** Begin MATERIAL PROVIDED **

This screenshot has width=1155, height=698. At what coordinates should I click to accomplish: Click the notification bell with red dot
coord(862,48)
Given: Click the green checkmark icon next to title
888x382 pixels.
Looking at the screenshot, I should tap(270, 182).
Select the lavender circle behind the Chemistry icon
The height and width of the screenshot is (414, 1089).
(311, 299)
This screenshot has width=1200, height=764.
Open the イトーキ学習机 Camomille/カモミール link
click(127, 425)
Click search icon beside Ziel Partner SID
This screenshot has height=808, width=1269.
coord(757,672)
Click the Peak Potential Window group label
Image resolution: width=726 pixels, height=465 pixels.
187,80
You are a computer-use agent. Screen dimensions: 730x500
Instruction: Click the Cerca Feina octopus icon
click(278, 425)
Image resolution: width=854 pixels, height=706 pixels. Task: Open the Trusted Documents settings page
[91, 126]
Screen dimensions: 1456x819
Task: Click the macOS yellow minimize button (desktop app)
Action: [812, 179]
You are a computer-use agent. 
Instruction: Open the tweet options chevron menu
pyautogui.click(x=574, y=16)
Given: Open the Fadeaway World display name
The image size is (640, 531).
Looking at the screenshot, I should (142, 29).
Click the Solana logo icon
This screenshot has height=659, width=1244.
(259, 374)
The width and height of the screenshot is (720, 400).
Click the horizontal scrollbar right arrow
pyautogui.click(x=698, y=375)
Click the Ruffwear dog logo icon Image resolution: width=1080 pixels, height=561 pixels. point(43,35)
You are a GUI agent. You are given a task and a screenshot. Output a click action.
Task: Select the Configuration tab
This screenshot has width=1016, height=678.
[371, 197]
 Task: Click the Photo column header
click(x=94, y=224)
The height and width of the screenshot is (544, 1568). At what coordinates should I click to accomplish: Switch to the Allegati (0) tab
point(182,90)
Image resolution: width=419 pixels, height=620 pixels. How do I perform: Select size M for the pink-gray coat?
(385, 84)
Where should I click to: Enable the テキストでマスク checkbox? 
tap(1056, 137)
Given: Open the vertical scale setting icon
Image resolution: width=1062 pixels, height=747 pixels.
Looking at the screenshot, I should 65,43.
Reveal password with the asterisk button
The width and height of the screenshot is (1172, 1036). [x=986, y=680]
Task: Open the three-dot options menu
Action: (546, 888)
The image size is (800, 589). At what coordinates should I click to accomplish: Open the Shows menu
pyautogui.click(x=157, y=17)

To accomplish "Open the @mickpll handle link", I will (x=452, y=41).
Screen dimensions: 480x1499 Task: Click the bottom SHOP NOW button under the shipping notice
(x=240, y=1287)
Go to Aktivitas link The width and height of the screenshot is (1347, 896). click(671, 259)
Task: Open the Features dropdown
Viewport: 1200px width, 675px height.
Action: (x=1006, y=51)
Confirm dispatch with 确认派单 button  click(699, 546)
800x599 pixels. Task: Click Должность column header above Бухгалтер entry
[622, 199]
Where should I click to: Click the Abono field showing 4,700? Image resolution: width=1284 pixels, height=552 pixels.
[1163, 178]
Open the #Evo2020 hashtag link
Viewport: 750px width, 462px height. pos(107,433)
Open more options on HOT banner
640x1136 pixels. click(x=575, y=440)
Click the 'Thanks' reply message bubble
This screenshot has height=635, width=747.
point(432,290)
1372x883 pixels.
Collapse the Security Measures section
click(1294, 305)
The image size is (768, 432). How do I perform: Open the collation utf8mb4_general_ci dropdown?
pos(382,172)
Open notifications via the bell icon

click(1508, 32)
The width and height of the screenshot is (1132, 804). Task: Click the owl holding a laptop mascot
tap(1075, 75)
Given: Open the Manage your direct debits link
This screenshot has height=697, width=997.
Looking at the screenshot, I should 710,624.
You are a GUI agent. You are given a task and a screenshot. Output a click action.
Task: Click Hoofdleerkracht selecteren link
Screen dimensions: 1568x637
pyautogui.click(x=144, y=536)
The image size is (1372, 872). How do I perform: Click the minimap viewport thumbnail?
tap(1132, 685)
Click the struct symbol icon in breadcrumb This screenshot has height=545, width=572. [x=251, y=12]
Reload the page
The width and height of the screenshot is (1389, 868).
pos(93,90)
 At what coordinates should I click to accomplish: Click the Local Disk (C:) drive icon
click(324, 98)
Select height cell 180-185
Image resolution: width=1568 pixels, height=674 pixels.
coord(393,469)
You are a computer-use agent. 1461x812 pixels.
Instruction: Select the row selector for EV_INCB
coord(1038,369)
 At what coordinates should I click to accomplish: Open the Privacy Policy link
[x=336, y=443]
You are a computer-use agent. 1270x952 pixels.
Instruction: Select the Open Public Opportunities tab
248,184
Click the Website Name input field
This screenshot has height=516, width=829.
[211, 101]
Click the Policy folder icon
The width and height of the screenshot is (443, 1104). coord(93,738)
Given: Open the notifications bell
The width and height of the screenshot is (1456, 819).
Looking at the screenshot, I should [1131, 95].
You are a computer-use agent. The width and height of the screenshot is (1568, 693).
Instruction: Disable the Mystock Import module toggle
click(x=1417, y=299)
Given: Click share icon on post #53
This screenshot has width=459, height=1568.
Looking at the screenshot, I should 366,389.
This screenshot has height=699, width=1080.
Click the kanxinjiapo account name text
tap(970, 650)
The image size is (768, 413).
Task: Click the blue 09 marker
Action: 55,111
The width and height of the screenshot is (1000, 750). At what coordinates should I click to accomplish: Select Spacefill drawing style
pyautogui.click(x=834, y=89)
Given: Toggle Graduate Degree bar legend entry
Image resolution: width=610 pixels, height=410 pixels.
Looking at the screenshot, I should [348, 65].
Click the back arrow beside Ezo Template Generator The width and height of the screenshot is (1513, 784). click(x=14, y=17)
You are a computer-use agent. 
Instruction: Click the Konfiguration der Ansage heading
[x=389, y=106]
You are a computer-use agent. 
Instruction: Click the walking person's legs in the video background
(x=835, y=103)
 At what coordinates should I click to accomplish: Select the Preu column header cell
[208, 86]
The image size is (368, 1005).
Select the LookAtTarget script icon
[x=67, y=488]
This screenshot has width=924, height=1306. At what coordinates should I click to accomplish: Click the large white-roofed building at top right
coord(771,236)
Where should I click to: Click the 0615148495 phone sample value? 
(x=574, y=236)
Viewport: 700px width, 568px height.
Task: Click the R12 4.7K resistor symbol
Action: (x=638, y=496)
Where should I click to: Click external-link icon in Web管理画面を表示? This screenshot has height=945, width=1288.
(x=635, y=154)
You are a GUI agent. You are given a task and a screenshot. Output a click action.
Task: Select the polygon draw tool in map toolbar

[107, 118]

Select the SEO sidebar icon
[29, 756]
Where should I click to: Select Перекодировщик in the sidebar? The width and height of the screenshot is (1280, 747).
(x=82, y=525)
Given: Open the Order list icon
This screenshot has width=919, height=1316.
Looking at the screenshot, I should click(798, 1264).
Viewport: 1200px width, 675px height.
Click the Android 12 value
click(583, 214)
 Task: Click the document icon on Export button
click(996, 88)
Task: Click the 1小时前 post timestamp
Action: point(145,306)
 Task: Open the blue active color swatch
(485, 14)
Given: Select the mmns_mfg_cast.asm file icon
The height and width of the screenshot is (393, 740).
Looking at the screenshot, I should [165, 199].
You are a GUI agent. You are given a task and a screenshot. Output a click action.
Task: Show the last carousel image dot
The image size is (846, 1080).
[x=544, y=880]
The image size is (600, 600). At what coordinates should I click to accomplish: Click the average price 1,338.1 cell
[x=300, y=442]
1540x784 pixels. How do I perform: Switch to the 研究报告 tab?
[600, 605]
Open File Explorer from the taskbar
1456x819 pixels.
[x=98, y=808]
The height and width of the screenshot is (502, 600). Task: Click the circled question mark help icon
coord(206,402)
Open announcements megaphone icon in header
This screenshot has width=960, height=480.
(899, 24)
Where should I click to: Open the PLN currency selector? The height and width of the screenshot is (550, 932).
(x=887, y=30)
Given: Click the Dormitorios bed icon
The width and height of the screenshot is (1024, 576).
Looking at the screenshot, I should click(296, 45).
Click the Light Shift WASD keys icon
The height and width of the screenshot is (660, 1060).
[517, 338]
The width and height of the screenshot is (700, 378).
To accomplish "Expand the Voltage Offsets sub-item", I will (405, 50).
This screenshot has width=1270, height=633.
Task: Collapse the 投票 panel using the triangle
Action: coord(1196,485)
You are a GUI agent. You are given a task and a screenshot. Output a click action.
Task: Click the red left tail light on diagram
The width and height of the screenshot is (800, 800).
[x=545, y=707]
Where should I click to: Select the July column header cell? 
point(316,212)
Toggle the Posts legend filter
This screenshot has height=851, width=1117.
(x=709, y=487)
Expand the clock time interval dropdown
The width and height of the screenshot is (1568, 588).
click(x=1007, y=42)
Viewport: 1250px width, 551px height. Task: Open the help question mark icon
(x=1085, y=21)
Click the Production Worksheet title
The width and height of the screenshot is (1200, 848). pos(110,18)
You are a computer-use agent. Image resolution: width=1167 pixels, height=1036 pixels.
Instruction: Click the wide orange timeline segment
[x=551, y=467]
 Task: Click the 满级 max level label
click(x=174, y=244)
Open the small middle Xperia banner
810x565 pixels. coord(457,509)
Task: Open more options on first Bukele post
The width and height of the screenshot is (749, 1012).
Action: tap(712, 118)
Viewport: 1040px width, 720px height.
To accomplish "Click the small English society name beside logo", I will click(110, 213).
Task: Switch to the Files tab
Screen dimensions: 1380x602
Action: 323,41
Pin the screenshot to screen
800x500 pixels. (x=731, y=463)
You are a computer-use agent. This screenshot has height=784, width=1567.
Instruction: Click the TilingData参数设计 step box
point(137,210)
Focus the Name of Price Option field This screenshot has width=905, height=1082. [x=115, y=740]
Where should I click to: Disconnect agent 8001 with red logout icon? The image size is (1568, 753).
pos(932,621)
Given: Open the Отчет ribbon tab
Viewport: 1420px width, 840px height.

** End MATERIAL PROVIDED **

§ **PROBLEM REQUIREMENTS**: Please reproduce verbatim the part of the records that opens with the line containing "Where should I click to: Click the Abono" and closes with the line containing "pyautogui.click(x=144, y=536)".

§ **RESPONSE TO THIS TASK**:
Where should I click to: Click the Abono field showing 4,700? Image resolution: width=1284 pixels, height=552 pixels.
[1163, 178]
Open the #Evo2020 hashtag link
Viewport: 750px width, 462px height. pos(107,433)
Open more options on HOT banner
640x1136 pixels. click(x=575, y=440)
Click the 'Thanks' reply message bubble
This screenshot has height=635, width=747.
point(432,290)
1372x883 pixels.
Collapse the Security Measures section
click(1294, 305)
The image size is (768, 432). How do I perform: Open the collation utf8mb4_general_ci dropdown?
pos(382,172)
Open notifications via the bell icon

click(1508, 32)
The width and height of the screenshot is (1132, 804). Task: Click the owl holding a laptop mascot
tap(1075, 75)
Given: Open the Manage your direct debits link
This screenshot has height=697, width=997.
Looking at the screenshot, I should 710,624.
You are a GUI agent. You are given a task and a screenshot. Output a click action.
Task: Click Hoofdleerkracht selecteren link
Screen dimensions: 1568x637
pyautogui.click(x=144, y=536)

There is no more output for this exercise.